Rebecca Byrne
Wild Land
17 May to 21 June 2025
Opening: Saturday 17 May 3 - 8pm
“If you don’t know where you are going, any road will get you there.” - Lewis Carol
SCHOOL is pleased to present Wild Land, an exhibition by Rebecca Byrne. Working with acrylic paint, chalk pastels and pencil, Byrneʼs paintings of imaginary landscapes are loaded with memory, acts of resilience and growth. Her trees, acting as a representation of time, are full of life, their organic forms feeling like they’re moving through the landscape rather than deeply rooted within it. Her use of pastels, which began during a residency in Orquevaux, France in 2022, offered both a freedom with her mark-making and a liberating feminist approach to making art. She explains: “Pastels have a reputation as a gendered and marginalised material, arguably viewed as low brow and a material for woman and children...Paula Rego talks of this, and how she viewed moving exclusively into this medium as a most feminist thing to do - a rebellion in pastel.” Wild Land consists of a series of pastel landscape paintings alongside a new large scale wall drawing made specifically for this exhibition.
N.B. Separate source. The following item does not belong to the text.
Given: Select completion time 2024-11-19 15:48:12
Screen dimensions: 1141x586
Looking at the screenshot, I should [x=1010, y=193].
The trees in Byrneʼs paintings also act as a form of self-portraiture, a reflection of the artist realised in vivid surreal high definition. The trees include references to Bristlecone Pine Trees, the oldest known trees in the world, as well as Plane Trees that the artist encounters whilst on walks in Victoria Park. She says, “Planes are the most amazing trees in London, with these peeling, drippy trunks that look like bodies, and they often lean towards each other as if in conversation.” Byrne allows us to move from nature and fall into a fantastical world, a wild land.
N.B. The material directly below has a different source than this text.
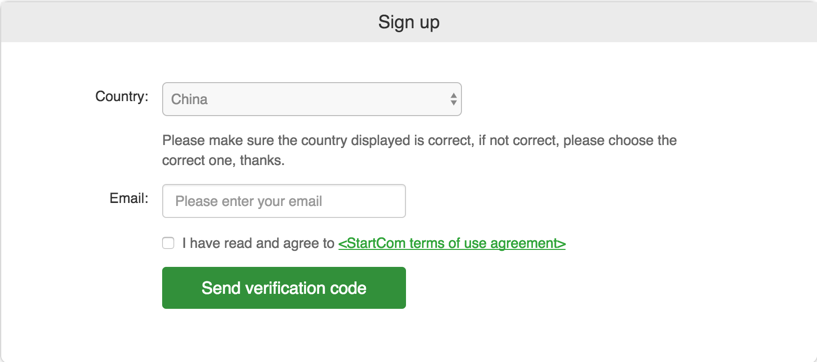Click the up-down arrows on Country selector
Image resolution: width=817 pixels, height=362 pixels.
coord(453,99)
Rebecca Byrne is an American artist and curator who lives and works in London. In 2012 she completed a Masters in Fine Art from at Chelsea College of Art and Design. Byrne then co-founded PaintUnion in 2012, a discussion group for artists around ideas in contemporary painting, she also co-ran PIY PaintLounge at Sluice Biennial in 2017. She was commissioned to create new work by the arts mental health charity Hospital Rooms for a project at Ipswich NHS and by mental health non-profit Live More for an installation at St. Charles NHS, Psychiatric Intensive Care Units, London.
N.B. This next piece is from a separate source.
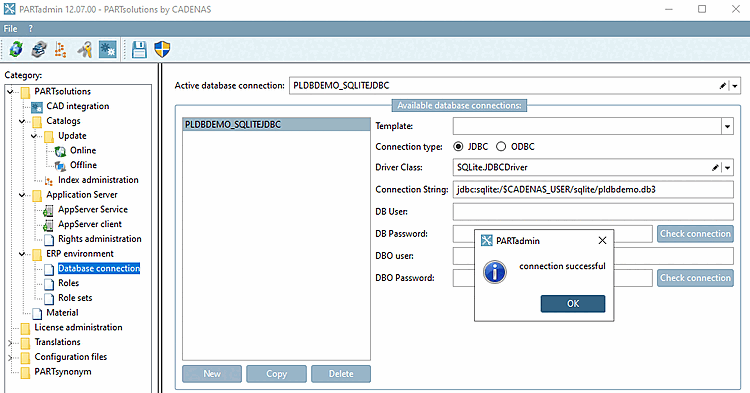Expand the Active database connection dropdown
Image resolution: width=750 pixels, height=393 pixels.
click(735, 86)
Wild Lands follows Byrne’s second solo show after Room, at The Van GoghGalerie, Netherlands (2017); both shows include site specific work, a consistent thread in her practice. Recent group exhibitions include Digital Art School, Hauser & Wirth, London, UK (2025); Holding Space, Hauser & Wirth, London, UK (2024); An eXhibition of SMALL things with BIG ideas, White Conduit Projects, London, UK (2022-2023); Carry-On Baggage, Galeria Augustine, Lisbon, Portugal (2022-2023); Like there is hope and I can dream of another world, Hauser & Wirth, London, UK (2022); New Mythologies, OHSH Projects, London (2022); STILL LIFE / LIFE STILL, OHSH Projects, London (2022); Stop Look Listen Feel, Platform Projects (2019); The Florence Trust Residency Show, St. Saviours Church, London (2018); IN QUOTES, Gerald Moore Gallery, London (2018); Control to Collapse, Blyth Gallery (co-curated), London (2017); PIY PaintLounge, Sluice Biennial 2017, London (2017) and The Creekside Open 2017, Prizewinner, selected by Alison Wilding, RA, A.P.T. Gallery, London (2017).
Byrneʼs work is in private collections in the US, UK, Europe and Canada, as well as in the Vincent Van Gogh Huis Museum and Hogan Lovells Collections.